Somehow it is easier with the weather. We are used to the weather changing, sometimes for the better and sometimes for the worse but when it is our mood and sense of wellbeing that changes, it can seem harder to accept.

When we are coping with change and adjusting to a new way of being, it is tempting to assume that the road ahead will be a steady one. There are ideas about grief that talk about stages in a way that leads us to think that once we have passed through one stage, then we will leave that behind and move onto the next one. And while it can be helpful to realise that we all go through a process as we let go of what was before and adjust to what is now, it also leaves us vulnerable to feeling that we have somehow ‘gone backwards’ when we feel some of the same emotions and have some of the same thoughts we felt in the past.

Suddenly we are feeling worried or disappointed about how we are feeling because we thought we had done with that stage. This feeling and thinking in response to how we are feeling can add to our levels of stress so it is useful to notice if we are judging what is going on. And if we are, to remind ourselves about being our own best friends.

There is another way of thinking about our journey when we have experienced loss.
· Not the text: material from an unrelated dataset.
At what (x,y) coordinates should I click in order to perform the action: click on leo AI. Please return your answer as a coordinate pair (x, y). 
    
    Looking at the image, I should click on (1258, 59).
Two psychologists, Stroebe and Schut, developed a model of grief and loss around the idea of oscillating or moving back and forth between ‘loss-oriented’ experiences and ‘restoration oriented’ experiences.

Some days we might find ourselves feeling grief and loss, finding that this impacts our daily life, and other days we might be focussed on life in the present and future. Over time, we might spend more time engaged in our new identities and being distracted from feelings of loss but there may still be times when we revisit them.

Understanding that this is the process and that there is no going backwards, only getting through in the best way we can, might help us to give ourselves a break. The kinder we can be to ourselves as we go through life, the less stress we will create and the easier life will be.

It is learning, this process of adapting through life as things change. Learning is about building on what has gone before and accepting when there are mistakes and setbacks. In fact, we probably learn more when the road is rocky than we do when everything goes smoothly.

Having said that, I wish you more smooth than rough as we move into May. There will be more swallows soon.